In contrast, with a much superior performance are capital goods, although they presented an accommodation in Aug'21 compared to Jul'21 (-0.8% with adjustment). Production in the sector is 15.8% above the pre-pandemic level and it registered an increase of 31.8% in Jul–Aug'21 against the same period of the last year, driven mainly by capital goods for construction (+67.4%) and for transportation (+47.9%).
The other macro-sectors are not doing well either. Intermediate goods have fallen steadily over the past five months. Now in Aug'21 the drop was of 0.6% compared to Jul'21. In relation to Jul–Aug'20, the decrease was of 1%. Semi and non-durable consumer goods, in turn, have alternated highs (as in Aug'21: +0.7%) and lows, but the final result is negative. In Jul–Aug'21, compared to the same period of the previous year, it registered a decline of 1.4%.
The obstacles to a positive environment for the industry in 2021 are of different natures. On the supply side, there are bottlenecks in obtaining inputs and cost pressures; on the demand side, inflation erodes the population's purchasing power in a context of high unemployment. Furthermore, the environment of uncertainty remains, with new sources of risks coming from the water crisis and the political tension.
CNI data show that inventories remain below the planned level in most industrial sectors, which maintains production chains vulnerable to scarcity of inputs. In Aug'21, this was the situation in 21 of the 26 branches analyzed by the CNI. There has been some progress compared to the end of last year, when 96% of branches had lower than planned inventories, but this share remains high (81% in Aug'21).

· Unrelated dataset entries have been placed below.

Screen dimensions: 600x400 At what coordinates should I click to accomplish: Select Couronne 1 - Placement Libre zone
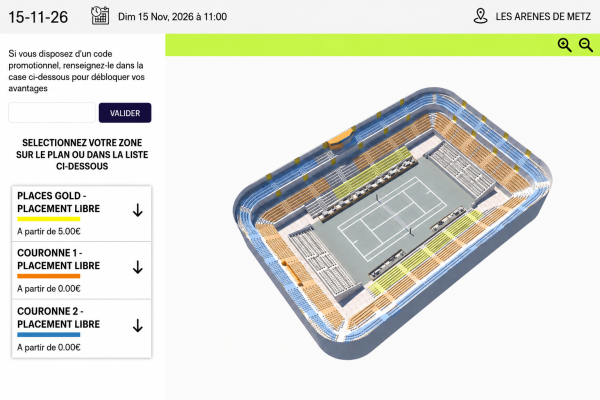(82, 271)
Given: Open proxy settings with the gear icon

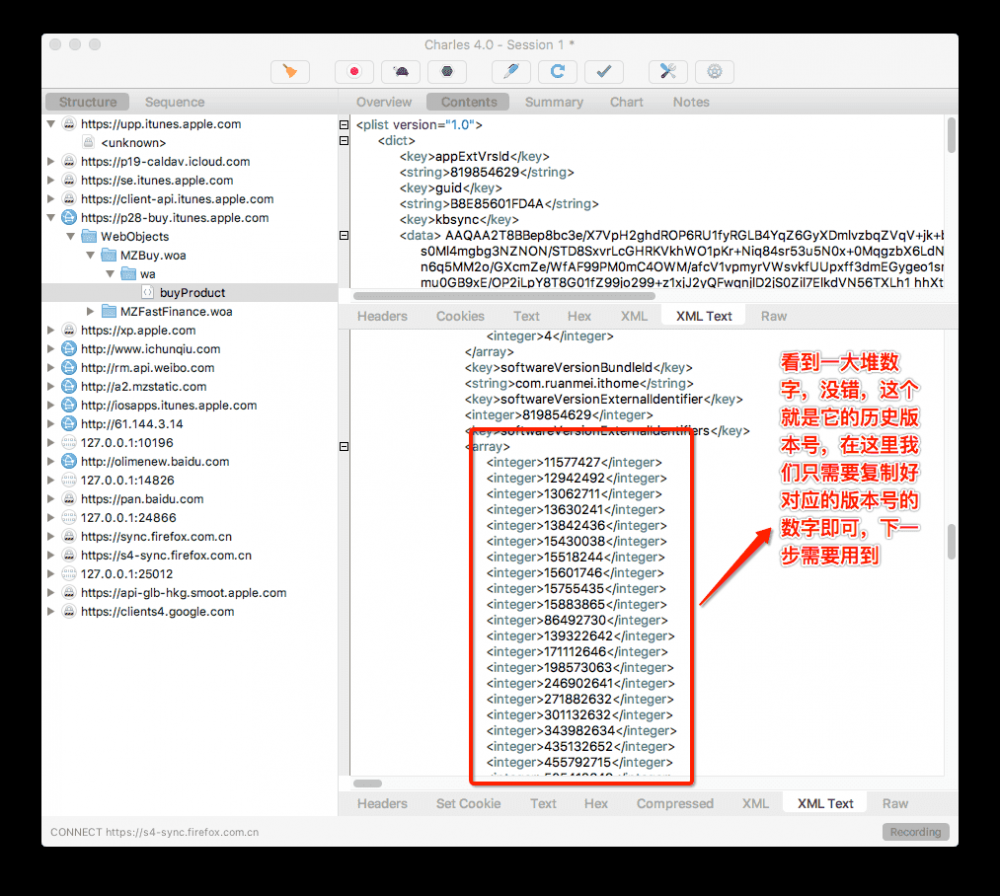Looking at the screenshot, I should click(713, 71).
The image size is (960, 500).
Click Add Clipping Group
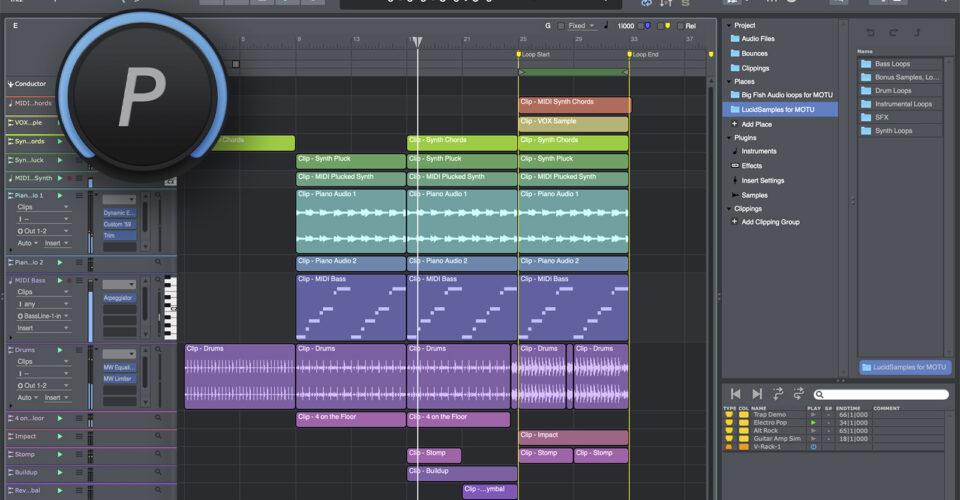(770, 222)
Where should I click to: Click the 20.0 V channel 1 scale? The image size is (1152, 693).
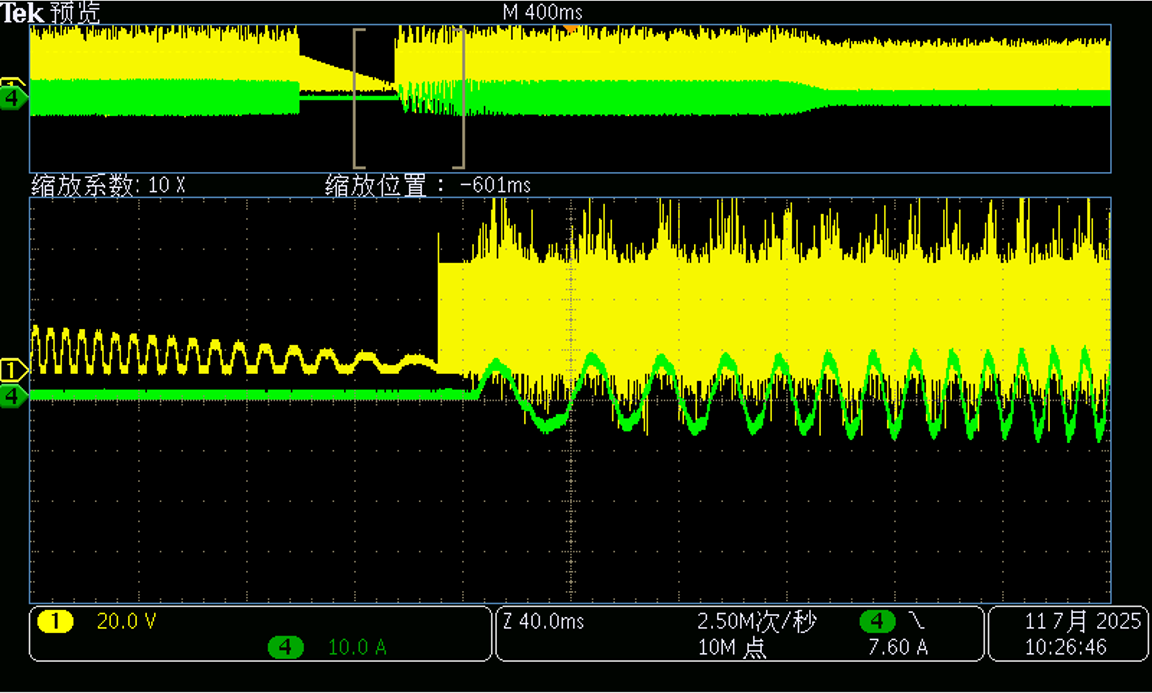click(x=126, y=622)
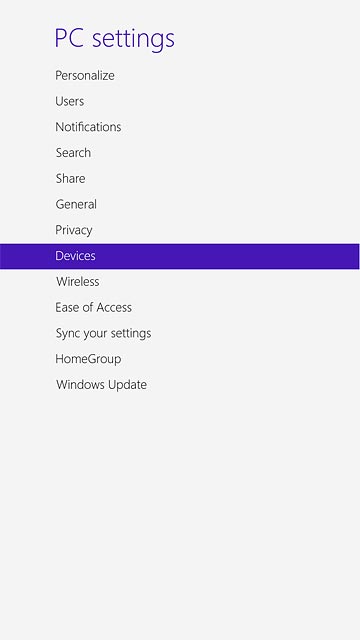Open Windows Update settings
Image resolution: width=360 pixels, height=640 pixels.
pyautogui.click(x=101, y=385)
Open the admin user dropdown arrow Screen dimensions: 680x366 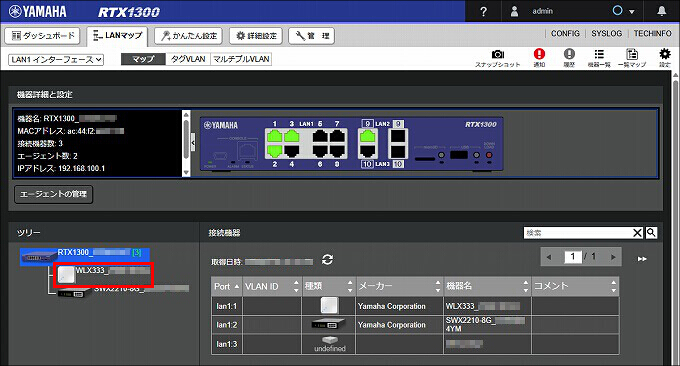(631, 12)
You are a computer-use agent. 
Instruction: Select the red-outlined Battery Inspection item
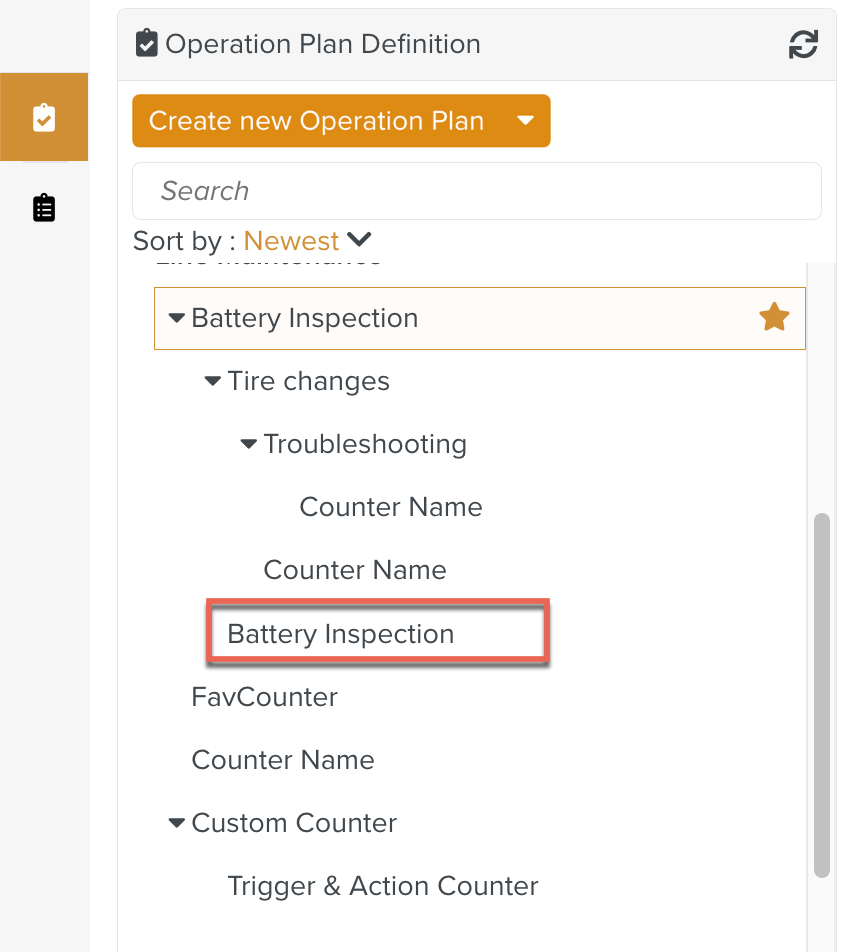pyautogui.click(x=341, y=634)
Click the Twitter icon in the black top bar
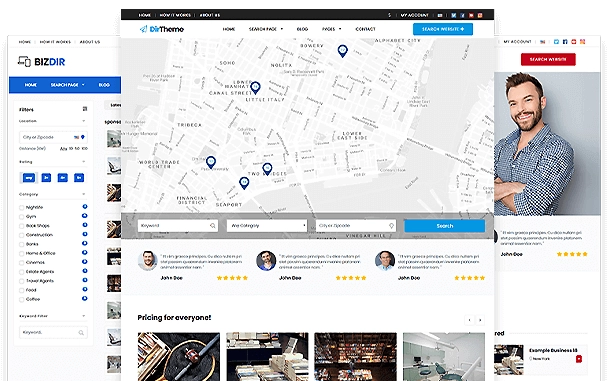Image resolution: width=612 pixels, height=381 pixels. click(x=454, y=15)
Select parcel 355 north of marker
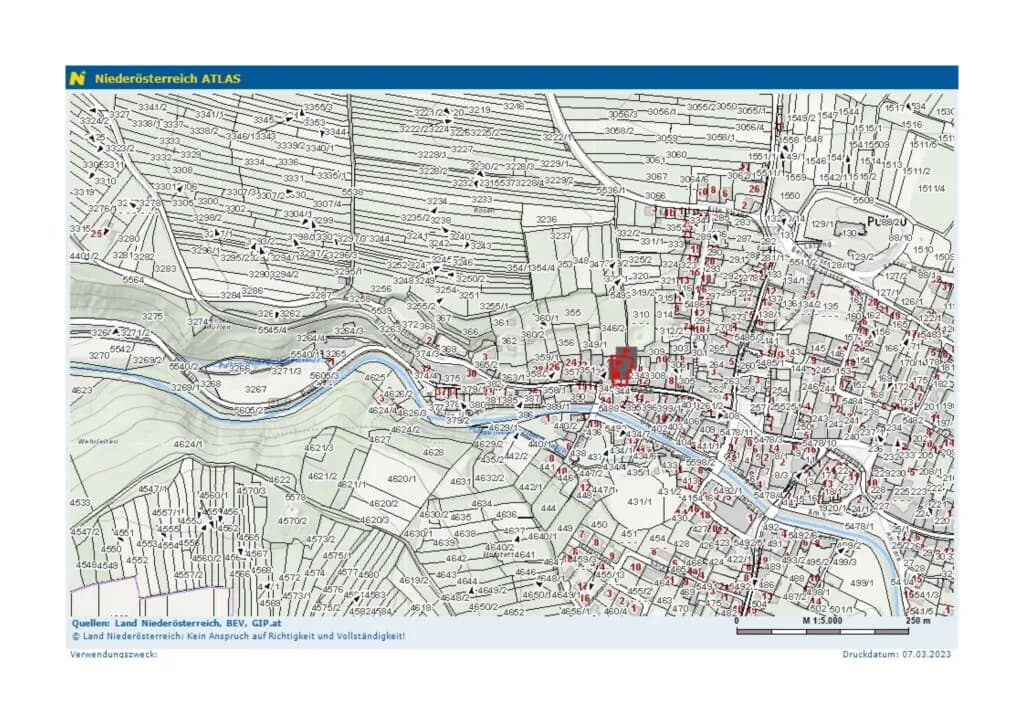The width and height of the screenshot is (1024, 724). coord(573,313)
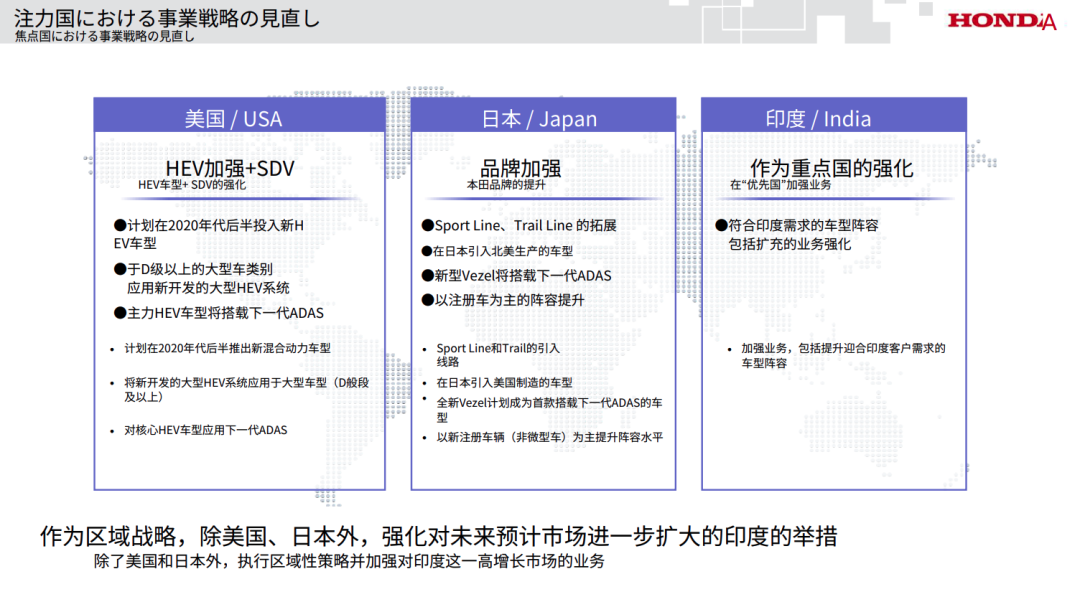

Given the recent evolution of the industry, the confidence of industrial entrepreneurs, measured by the CNI as well as the FGV indicators, has been deteriorating, although it still remains in the zone of optimism. The Central Bank Focus Bulletin projections for the performance of industrial production and industrial GDP in 2021 and 2022 have been reduced since the end of Aug'21.